* **Instructions for the task**
Return every line in the material below that contains the word "width".

* **Input data**

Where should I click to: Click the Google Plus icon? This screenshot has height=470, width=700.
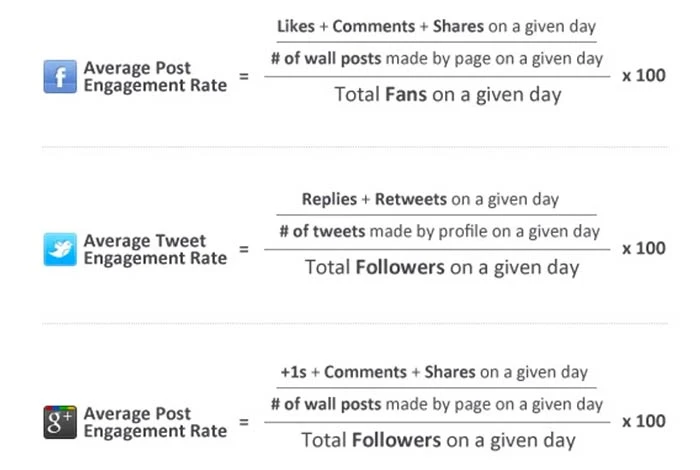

---

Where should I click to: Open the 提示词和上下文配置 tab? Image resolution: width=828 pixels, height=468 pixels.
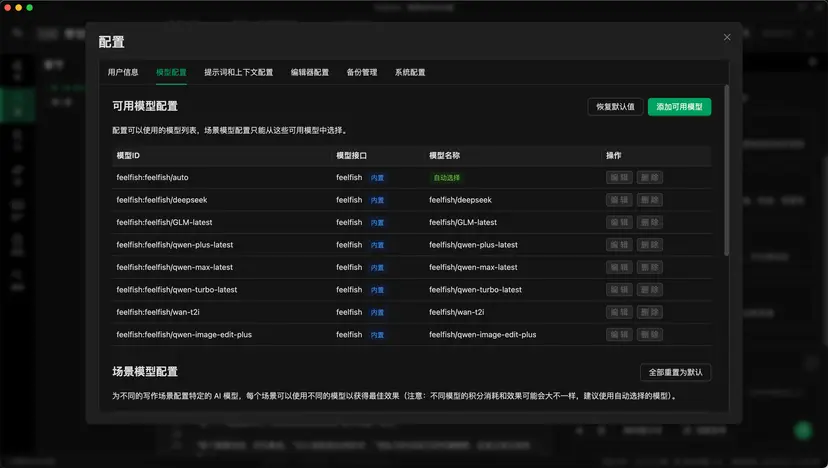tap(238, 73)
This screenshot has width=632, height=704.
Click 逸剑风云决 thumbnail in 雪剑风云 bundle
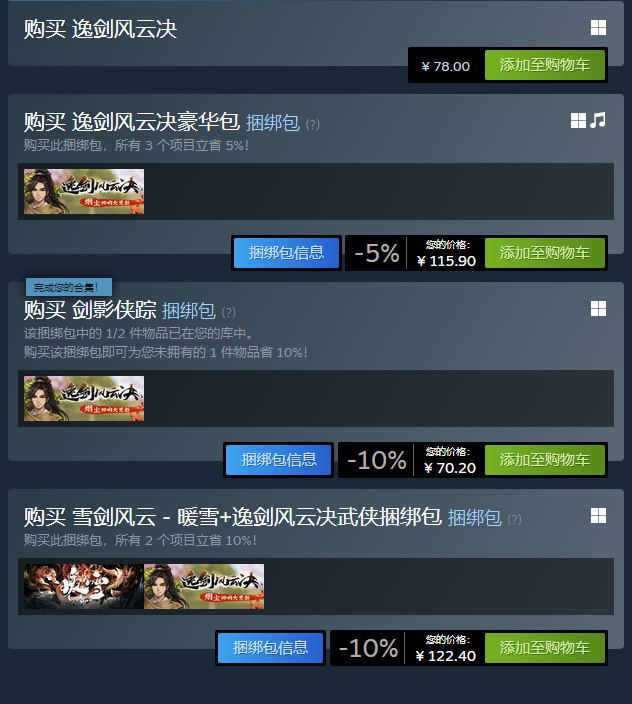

==

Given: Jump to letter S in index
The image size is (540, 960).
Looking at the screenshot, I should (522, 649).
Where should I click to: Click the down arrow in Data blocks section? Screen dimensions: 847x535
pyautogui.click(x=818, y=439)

* **Task result**
Where should I click to: Click the Google Plus icon? This screenshot has height=470, width=700.
Where should I click to: Open the 提示词和上下文配置 tab? Image resolution: width=828 pixels, height=468 pixels.
This screenshot has width=632, height=704.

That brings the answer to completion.